Learning from the experience of Thailand
- About 20 years ago, Thailand rolled out universal health coverage at a per capita GDP similar to today’s India.
- What made this possible was a three decade-long tradition of investing gradually but steadily in public health infrastructure and manpower.
- This meant that alongside the availability of funds, there also existed robust institutional capacity to assimilate those funds.
- This is important because enough evidence exists on weak fund-absorbing capacities particularly in the backward States in India.
Budgetary allocations for health
- The Union Ministry of Health and Family Welfare budget for 2021-22, viz. ₹73,932 crore, saw a 10.2% increase over the Budget estimate (BE) of 2020-21.
- Also, a corpus of ₹64,180 crore over six years has been set aside under the PM Atma Nirbhar Swasth Bharat Yojana, (PMANSBY).
- ₹13,192 crore has been allocated as a Finance Commission grant.
- These allocations could make the first steps towards sustainable universal health coverage through incremental strengthening of grass-root-level institutions and processes.
Two important and prominent arms of universal health coverage in India merit discussion here
1) Insurance route for achieving universal health coverage and issues with it
- The Pradhan Mantri Jan Arogya Yojana (PM-JAY) has stagnated at ₹6,400 crores for the current and a preceding couple of years.
- Large expenditure projections and time constraints involved in the input-based strengthening of public health care have inspired the shift to the insurance route.
- However, insurance does not provide a magic formula for expanding health care with low levels of public spending.
- Beyond low allocations, poor budget reliability merits attention.
- Another related issue is the persistent and large discrepancies between official coverage figures and survey figures (for e.g. the National Sample Surveys, or NSS, and National Family Health Survey) across Indian States.
- Such discrepancies indicate that official public health insurance coverage fails to translate into actual coverage on the ground.
- Robust research into the implementational issues responsible for such discrepancies and addressing them is warranted.
- Without the same, the PM-JAY’s quest for universal health coverage is likely to be precarious.
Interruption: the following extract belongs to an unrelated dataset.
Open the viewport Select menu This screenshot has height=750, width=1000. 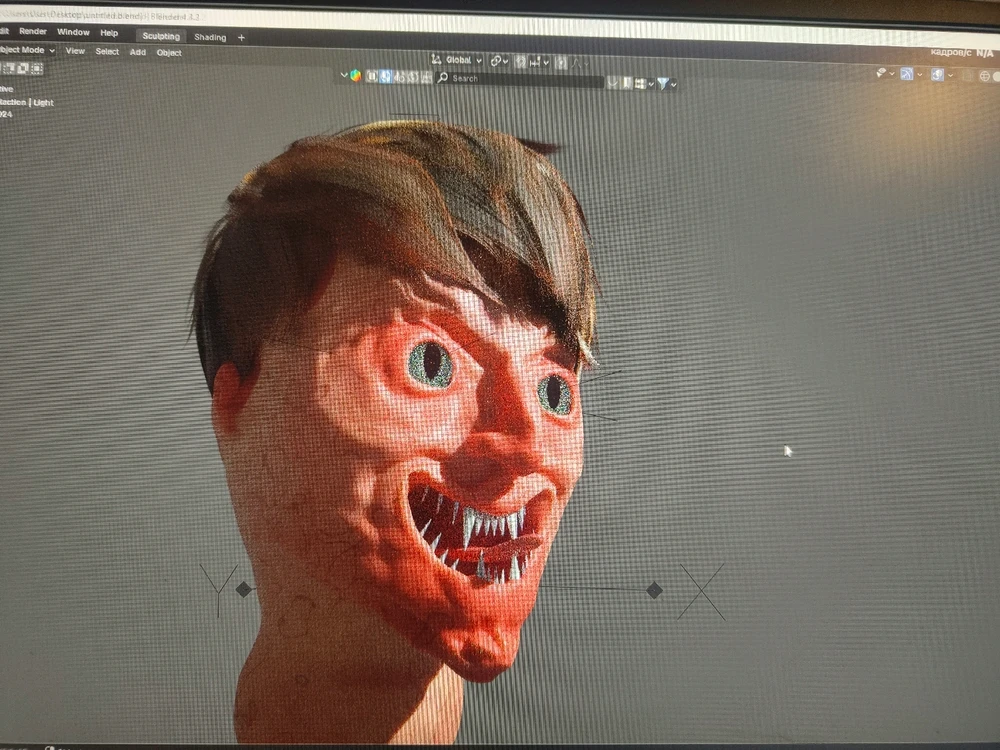coord(107,52)
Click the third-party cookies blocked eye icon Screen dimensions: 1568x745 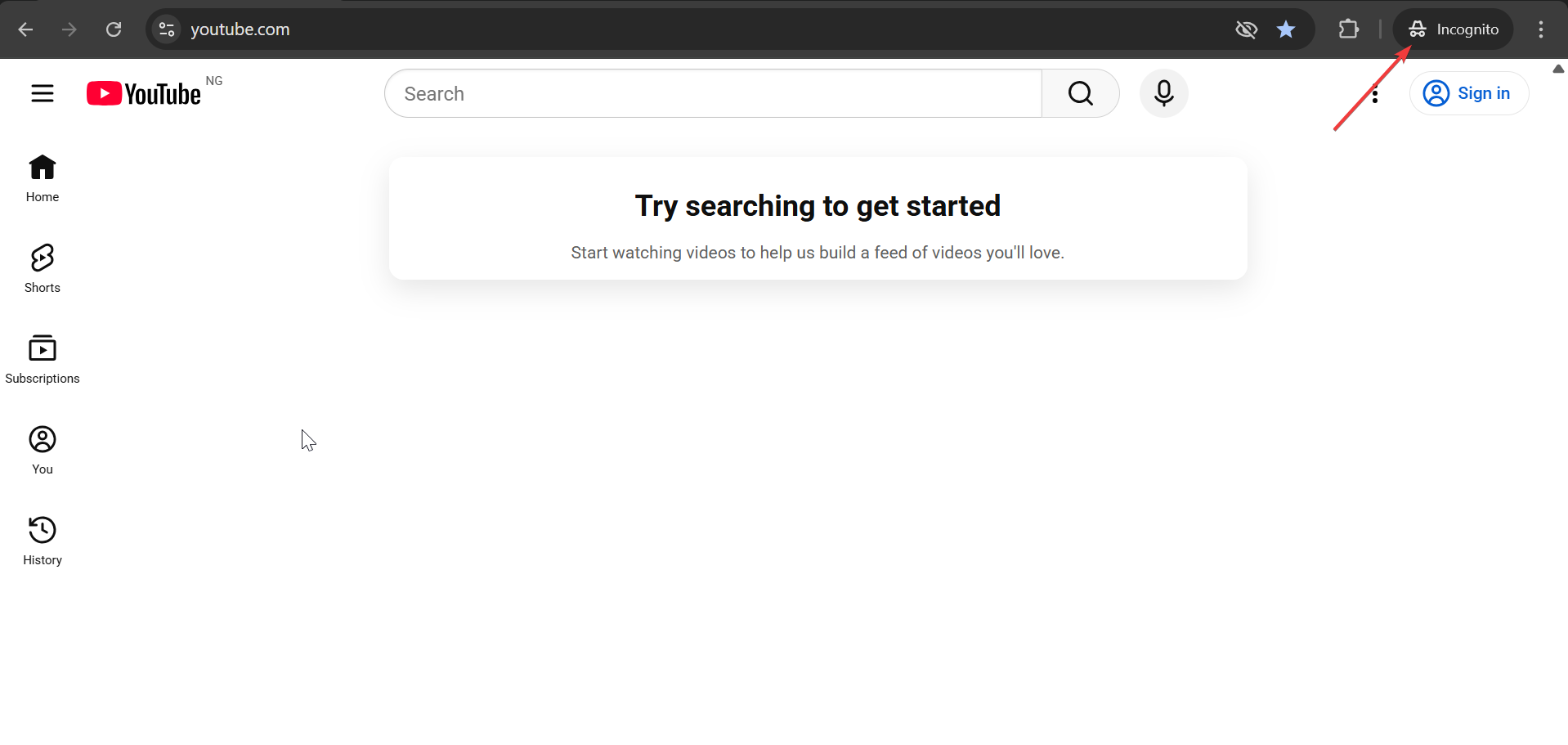click(x=1246, y=29)
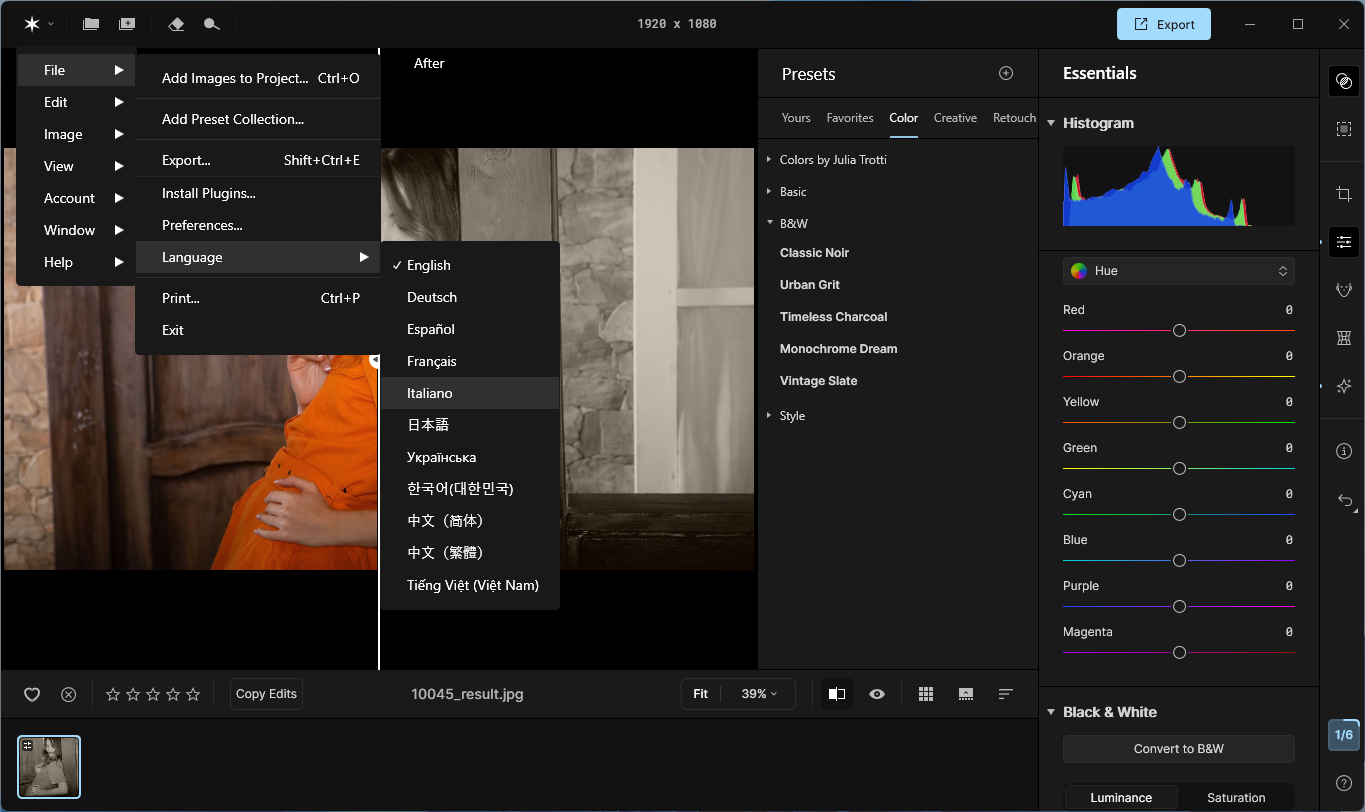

- Finally, even high actual coverage should not be equated with effective financial protection.
- For example, Andhra Pradesh has among the highest public health insurance coverage scores (71.36%, NSS 75), but still has an out-of-pocket spending share much above the national average.
2) Comprehensive primary care
- Health and Wellness Centres — 1,50,202 of them — offering a comprehensive range of primary health-care services are to be operationalised until December 2022.
- Of these, 1,19,628 would be upgraded sub health centres and the remaining would be primary health centres and urban primary health centres.
- Initially, most States prioritised primary health centres/urban primary health centres for upgradation over sub health centres, since the former required fewer additional investments.
- Till February 2, 58,155 health and wellness centres were operational, of which 34,733 were sub health centres and 23,422 were primary health centres/urban primary health centres.
- This means that of the remaining 92,047 health and wellness centres to be operationalised by December 2022, 84,895 will be sub health centres.
- This offers huge cost projections.
- The current allocation of ₹1,900 crore, an increase of ₹300 crore from previous year, is a paltry sum in comparison.
- Since 2018-19, when the health and wellness centre initiative began, allocations have not kept pace with the rising targets each year.
- Additional funding under the PMANSBY and Finance Commission grants is reassuring, but a greater focus on rural health and wellness centres would be warranted.
- Two untoward implications could result from under-investing and spreading funds too thinly.
- Continuing the expansion of health and wellness centres without enough funding would mean that the full range of promised services will not be available, thus rendering the mission to be more of a re-branding exercise.
- Second, under-funding would waste an opportunity for the health and wellness centre initiative to at least partially redress the traditional rural-urban dichotomy by bolstering curative primary care in rural areas.
Consider the question “What are the challenges in adopting the insurance model in achieving the universal health coverage in India?”
COVID-19 has prodded us to make a somewhat stout beginning in terms of investing in health. The key, and the most difficult part, would be to keep the momentum going unswervingly.